Kevin P. Boyd – Owner of Boyd Public Relations and former managing editor, Hollywood Sun-Tattler.
Boyd enjoyed a 17-year, award-winning career as a newspaper reporter and editor for such major news providers as the Chicago Tribune Co., Knight-Ridder, Scripps Howard and United Press International. For the past 19 years, he has worked as a senior account executive and partner/owner at three prominent Florida public relations firms. During his public relations career, Boyd has represented companies and organizations regionally, statewide and nationally, for both privately-owned and publicly-traded companies, as well as educational and non-profit organizations. Boyd has served on Broward’s Charter Review Commission and is an elected officer and member of the board of directors of the nonprofit, nonpartisan legislative advocacy group Broward Days. He has done pro bono work, including fundraising, for a number of charities including the United Way of Broward County, Henderson Mental Health Center, Women in Distress of Broward County, American Cancer Society and Boys and Girls Club of Broward County.
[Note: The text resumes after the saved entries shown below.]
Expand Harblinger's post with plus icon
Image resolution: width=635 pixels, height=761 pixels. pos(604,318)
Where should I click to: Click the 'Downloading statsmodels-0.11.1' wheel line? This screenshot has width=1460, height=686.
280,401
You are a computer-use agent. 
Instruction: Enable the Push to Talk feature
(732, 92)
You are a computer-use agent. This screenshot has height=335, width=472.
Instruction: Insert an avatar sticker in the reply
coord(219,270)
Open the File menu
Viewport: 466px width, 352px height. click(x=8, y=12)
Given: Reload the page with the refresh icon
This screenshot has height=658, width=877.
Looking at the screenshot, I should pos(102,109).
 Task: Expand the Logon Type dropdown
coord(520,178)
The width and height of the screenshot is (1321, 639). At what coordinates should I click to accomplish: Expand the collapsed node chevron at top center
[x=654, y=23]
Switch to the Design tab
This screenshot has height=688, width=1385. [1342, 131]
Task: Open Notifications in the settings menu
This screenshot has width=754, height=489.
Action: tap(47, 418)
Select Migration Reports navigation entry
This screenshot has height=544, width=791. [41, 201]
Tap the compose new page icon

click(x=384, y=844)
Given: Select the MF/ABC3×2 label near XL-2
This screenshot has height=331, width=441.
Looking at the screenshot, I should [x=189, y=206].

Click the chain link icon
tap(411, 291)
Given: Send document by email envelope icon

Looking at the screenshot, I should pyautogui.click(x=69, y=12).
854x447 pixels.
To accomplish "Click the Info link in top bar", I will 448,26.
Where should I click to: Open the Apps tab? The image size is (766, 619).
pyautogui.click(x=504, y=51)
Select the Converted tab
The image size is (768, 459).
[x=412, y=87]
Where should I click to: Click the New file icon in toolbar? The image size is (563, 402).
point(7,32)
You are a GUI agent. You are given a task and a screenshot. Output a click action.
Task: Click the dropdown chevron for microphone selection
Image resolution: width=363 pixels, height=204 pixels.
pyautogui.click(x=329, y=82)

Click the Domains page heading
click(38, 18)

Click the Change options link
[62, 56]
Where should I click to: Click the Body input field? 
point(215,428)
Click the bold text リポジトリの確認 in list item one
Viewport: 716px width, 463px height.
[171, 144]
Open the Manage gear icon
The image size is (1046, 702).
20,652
William H. Frank – Certified Public Accountant
Frank is one of the foremost forensic accountants in the United States. He concentrates his firm’s practice on providing specialized professional services to attorneys and accountants involved in federal criminal trials for fraud, tax evasion conspiracy in tax fraud and commercial transactions, money laundering, and director and officer liability and corporate shareholder litigation. He has served as a consultant to the Federal Public Defender in South Florida, and to private white collar defense counsel, and has been appointed by the court as an expert in white collar criminal trials. Frank has national CPA firm experience in the areas of SEC auditing and taxes. He is a past chief financial officer at a major real estate and manufacturing company.
Lisa Gibbs – Senior Writer at MONEY magazine and former executive business editor of The Miami Herald.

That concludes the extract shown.